Player’s highly anticipated Fall production of Hairspray has generated quite a buzz. But is this buzz one of excitement or concern? I think excitement.
Hairspray is centered on a girl’s journey to overcome both size bias and racism in 1960s Baltimore. The musical addresses issues of race in the 1960s, but also forces the audience to address racism in the present world. Unfortunately, the musical, which was seen as progressive at the time of its conception and still today, does display a certain amount of aversive racism. Black stereotypes as well as certain language highlight things that are anything but progressive. The musical features Tracy Turnblad, a white protagonist, as the principle character pushing for racial equality. This raises the question of how progressive the musical is in a modern society.
In addition, Hairspray has been known to unintentionally create racial controversy when casted in a certain way. In 2012 a production in Texas raised eyebrows with the hiring of an all white cast. The director of the show commented that it was simply because no black actors auditioned. This is a problem many directors have address when casting a racially sensitive show, but is it better to be “politically correct”, or to simply allow the actors who auditioned to perform? Jill Garrett, director of the Player’s Fall production commented that she “did have some worries about casting because [she] didn’t know who would audition” but was also willing to cast the play in a multi-racial way as to not discriminate against the actors themselves. The Fall production does feature both white and Hispanic actors portraying certain traditionally black characters, but Garrett feels that it won’t disrupt the flow of the story and was done in a way that “the audience wouldn’t even notice”.

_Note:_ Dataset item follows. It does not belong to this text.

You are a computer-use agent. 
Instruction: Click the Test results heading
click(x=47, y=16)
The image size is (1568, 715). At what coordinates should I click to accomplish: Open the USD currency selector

Now the real question: Should you take your kids? The answer is, absolutely! Having noted the musical’s mature themes, and somewhat controversial tendencies, the show can still be a great educating tool for young children who are just getting introduced to the topic. Garrett did, however, note that “it is a complex topic for young children to comprehend, and it is something that parents should talk to their kids about”. But with the presence of upbeat songs and fun dances, the musical will be used to entertain the community more than anything.